> [Selected text]

►

Although, the trauma of rape makes these kinds of actions entirely plausible, there is enough ambiguity to cast significant doubt on the accusations. But that isn't even the main problem with the case; the manner in which the accusations were made and the college tribunal's actions in response have left a major question mark over the fairness the treatment of Yu and the clear possibility that his legal and civil rights have been trampled upon. Within days of the accusations, a college tribunal had was convened and  less that two-and-a-half weeks later, Yu had been found guilty and expelled.

According to several reports, and Yu's lawsuit, the Vassar college tribunal had all the trappings of a kangaroo court in which a guilty verdict would be the only outcome regardless of the evidence. The deck was stacked against Yu for several reasons. First and foremost, his accuser was the daughter of a long-time professor at the college and the tribunal consisted entirely of colleagues of his accuser's father despite Yu's requests for a student to be on the judging panel. Yu alleges that the short amount of time between the charges being filed and his tribunal offered him little opportunity to mount a reasonable defense or have legal representation, and furthermore, he alleges that the tribunal did not allow cross-examination of his accuser nor did it give suitable credence to the cordial exchange of e-mails between Walker and himself which would seem to be significant counter-evidence to the accusations.

In light of this, the timing of the accusation has, for some, come under suspicion. Vassar has a statute of limitations of sorts which gives alleged victims one year from the date of any incident to file a complaint. By filing a complaint on the final day that the school permits claims to be made, it is suspected that Walker cleverly avoided a counter-claim that she, in fact, was the sexual predator. Walker's e-mails in which she expressed regret for "taking advantage" of Yu - who was a virgin at the time - when they were both extremely drunk are a testament to this possibility.

◄

> [Given data]
►

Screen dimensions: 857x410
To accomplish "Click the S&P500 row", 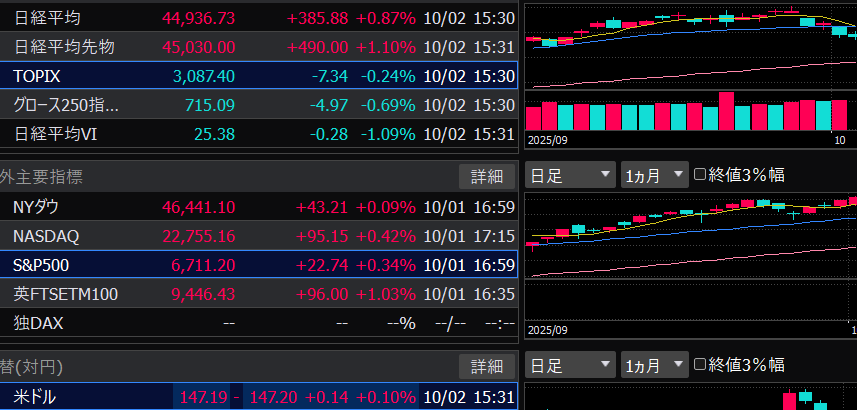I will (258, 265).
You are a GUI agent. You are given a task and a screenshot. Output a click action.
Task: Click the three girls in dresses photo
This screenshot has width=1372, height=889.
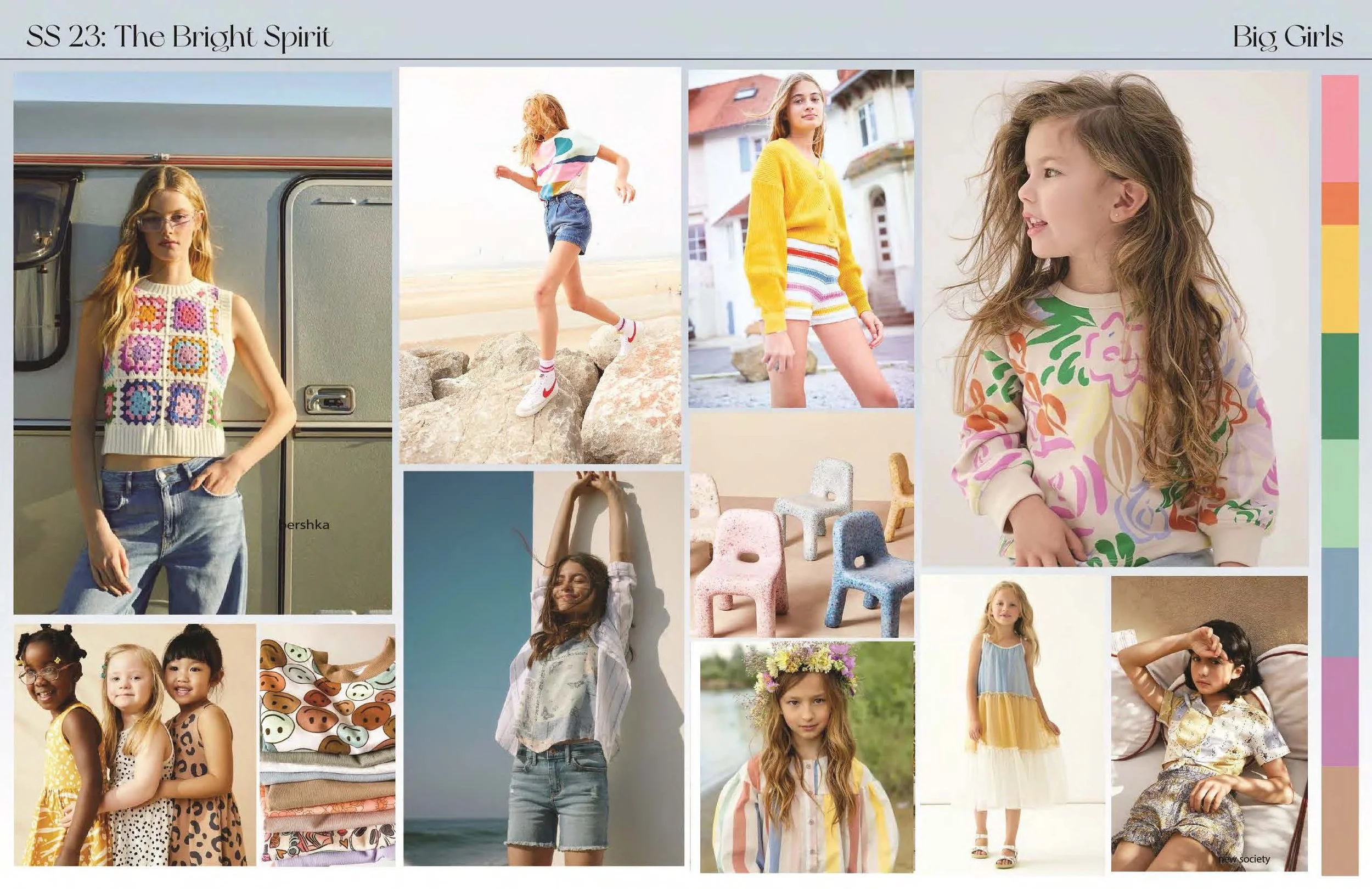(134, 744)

◄

> [Written exercise 1]
From the passage about the Vassar tribunal, list each thing Yu alleges he was denied or that the tribunal failed to do, as given in the sentence beginning "Yu alleges that".
> [Written exercise 2]
Write the next part of the passage about the Vassar tribunal, picking up after its final sentence.
The records have no connection to the passage about the Vassar tribunal.

> [Exercise result 1]
- A reasonable opportunity to mount a defense
- A reasonable opportunity to have legal representation
- Cross-examination of his accuser
- Suitable credence for the cordial exchange of e-mails between Walker and himself

> [Exercise result 2]
With the deck stacked so heavily against Yu, it is no surprise that he was found guilty by the tribunal and subsequently expelled. Yu has since applied to and been rejected by several schools and told not to bother applying by several others. The harm to the man's life has been huge and to make matters worse his lawsuit has recently been dismissed.

Surprisingly - or maybe not - Yu's case has gone largely unnoticed and ignored by Asian-American media and advocates. To me there is more than sufficient cause to view the way Yu has been treated as a major miscarriage of justice. I cannot know if Yu's race - or nationality - played a role in his case, but there are disturbing echoes of racially inflected false rape accusation from the past in which a white woman's mere allegations and a rigged jury has been enough to ensure guilty verdicts for minority men.

The silence of Asian-America is all the more acute given the apparent fearful ambivalence towards Asian men's sexuality of some in the Asian-American Progressive Reactivist Wannabe movement. Seemingly ever-ready to frame any hint of a strong Asian male sexuality as somehow threatening or implicitly unhealthy, Asian-America once again throws the baby out with the bathwater with its inability to offer a nuanced position on issues relating to Asian men's sexuality. Perhaps the intellectual process is unable to get past the fact that Yu's case cannot be framed as part of the black/white narrative that causes Asian advocacy to draw an ontological blank. Regardless, it is disturbing that Asian advocacy and commentators have little to say about Asian men's sexuality unless the sıbject is framed as fundamentally negative or reinforces racial stereotypes of the angry Asian sexual predator.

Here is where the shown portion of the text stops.